In the article on Bakken oil below, copy the passage from "Where does Bakken" to "onshore sourced feedstock.", substituting "closed" for "shuttered".

*ARTICLE:*
[start]

Where does Bakken oil go? Increasingly, producers and end-users are working to send it to the U.S. Northeast to refiners that have been marginalized—some even shuttered—by Brent-priced waterborne crude that costs $25 or more than U.S. onshore sourced feedstock.

“We are talking to rail companies at this time about that potential in the future,” says Eric Le Dain, senior vice president, strategic planning, reserves and marketing, for Enerplus Corp. The Calgary-based E&P is making some 12,500 gross barrels of oil equivalent per day from its Bakken acreage in North Dakota with a projection to exit 2012 at 15,000 per day. It makes another 6,000 per day from the Bakken in Montana.

Sam Margolin, vice president and refining analyst for Dahlman Rose & Co., anticipates more Bakken oil, which is currently being consumed in the U.S. Midwest and on the Gulf Coast, will find its way to the East Coast as well as the West Coast.

“Bakken production is expected to grow much more, so off-take outside of the Midwest refining market is necessary,” Margolin says. “The Midwest has pretty much reached its maximum capacity of utilizing that crude.”

[end]

*GIVEN DATA:*
[start]

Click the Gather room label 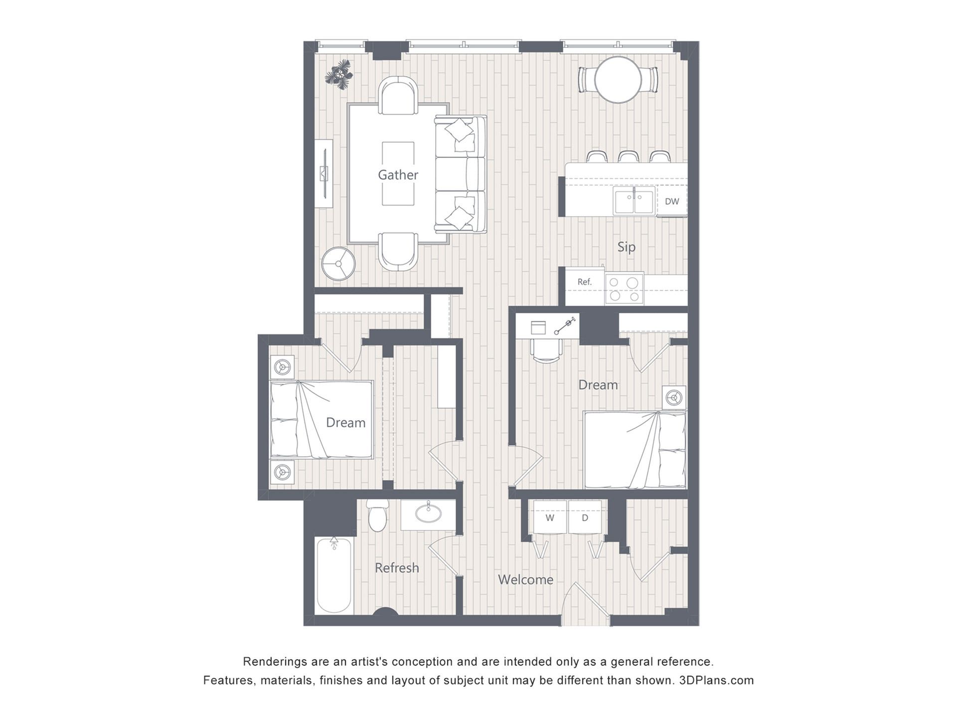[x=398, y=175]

[end]

*THE RESPONSE:*
Where does Bakken oil go? Increasingly, producers and end-users are working to send it to the U.S. Northeast to refiners that have been marginalized—some even closed—by Brent-priced waterborne crude that costs $25 or more than U.S. onshore sourced feedstock.